Darkrai pondered, and no coherent thoughts formed, so dove into the shadows and rose a few feet away, at the very edge of the lake. Slowly, his legs extended and there he basked in the water's freshness. He could convince himself he was quivering due to its biting haze. He had been made to endure… many things – he knew the Cosmos to have been shaped without him in mind, so he need not wonder whether he deserved to suffer: he was entitled to nothing at all, good nor bad – but few other recollections made his insides churn to the point of nausea.

… he recalled his stay at Celephaïs down to the most minute, painstaking detail, no matter that he struggled to avoid thinking of it centuries at a time if he could. And he recalled their last day in the city beyond it all… Its halls had always been empty – his sister would attempt and people it with illusory beings from time to time, but they would fade from her interest… he always missed them – yet they had never been eerily empty. Together, they winded the spire-tower at its heart, along which hanged the gardens of Arceus, and atop of which dwelled… no one.

The Creator had departed, but they knew not that He wouldn't return, and they knew not that His presence was an immediate necessity: the fabric of the Dream Realm had been bound to His unchanging will, it had prevented the degenerating powers of Darkrai from taking hold and tearing it whole. Soon, they were made to know, for a foul autumn withered the hanging gardens, a cloud of blackened leaves listlessly swaying their way down to veil the avenues, the decay they had been soaked in gnarling the columns as they passed by. Its foundations deforming, its eaves caving, Celephaïs was abandoned by its lord and lady.

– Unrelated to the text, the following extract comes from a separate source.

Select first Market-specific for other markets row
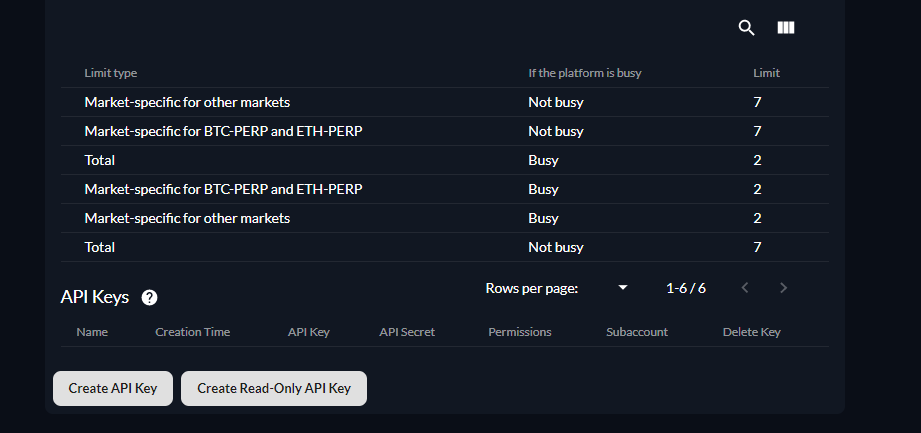 pos(445,102)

Their exile to the material plane – constraining and hostile – did confuse and disturb, and his sister did cry, once or twice or maybe even a bit more than thrice. Yet she was soon adored, and it was towards him, the shadow of death, that the world would bare its fangs. To Celephaïs he wished to return, yet he could not, without the sanctuary itself being undone. His sister could, and so she departed once and returned, claiming that her presence there had purified it of his festering rot. And from then she would for decades to come abandon him no more – if he could not follow her, she would follow him – Cresselia would remain by his side: healing those his powers had scarred with a bitter joy…

… Yet sometimes she was too late, sometimes he was not forgiven by those he had hurt. He understood well why and seldom protested – even while the hurt did swell – she understood well why… and could not accept it. Cresselia was soothing, calm, and kind, the world – to him, with him by her side, at all – did not seem to be so. Eventually, to her sanctuary in Celephaïs Cresselia did recede, alone there to brood with her illusory company.

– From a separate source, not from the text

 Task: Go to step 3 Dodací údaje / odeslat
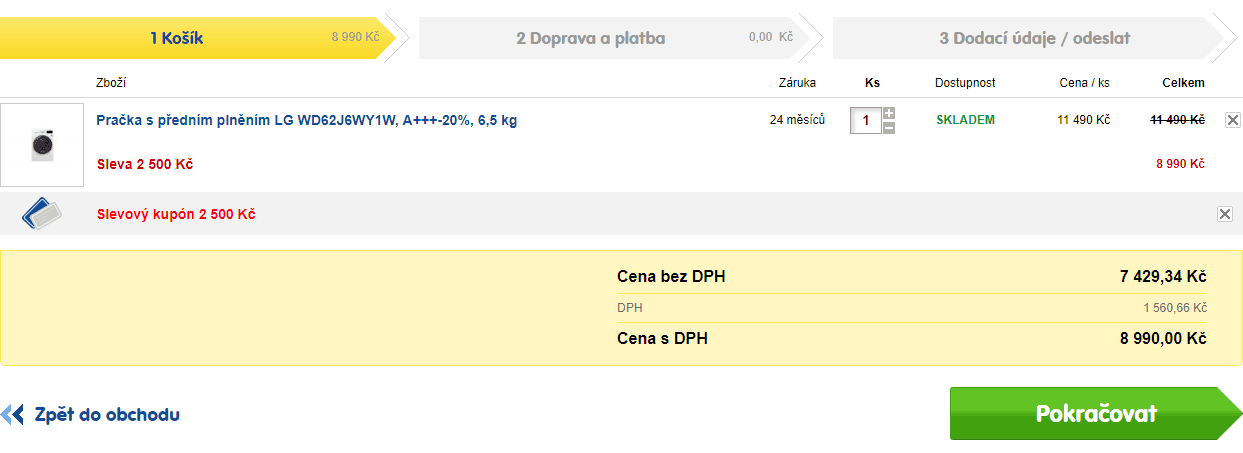tap(1028, 38)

And, alone, he had not even that.

The sands had been soaked red, the lake at his feet had begun to bleed, to lather with an injured froth… no longer was there a refreshing mist, it had been replaced with fumes which reeked of coming doom. In the far distance – the sound of crackling flames. A sudden dread which numbed his hands and clawed at his intestines struck Darkrai paralysed, sweating and twitching supine on the shore. In their frantic spasms along the leviathan of coursing smoke that had blotted out the sky, the Moonshadow's eyes landed upon the city, upon the blinding glare of the fires which gnawed at its structure.

Towers crumbled as stone sizzled and cracked, palisades melted into a downpour of lava, and Darkrai vanished from the fringes of the sanctuary his existence had once more defaced.

He went far, but the nightmare did not end: the city had gone, the lake had gone, but the inferno lingered, coating his second home. The Blightwoods were being torched.


Sorry for the shorter and more disconnected chapter. This one is actually a prequel, set just before he wakes up from his first nightmare in chapter 1.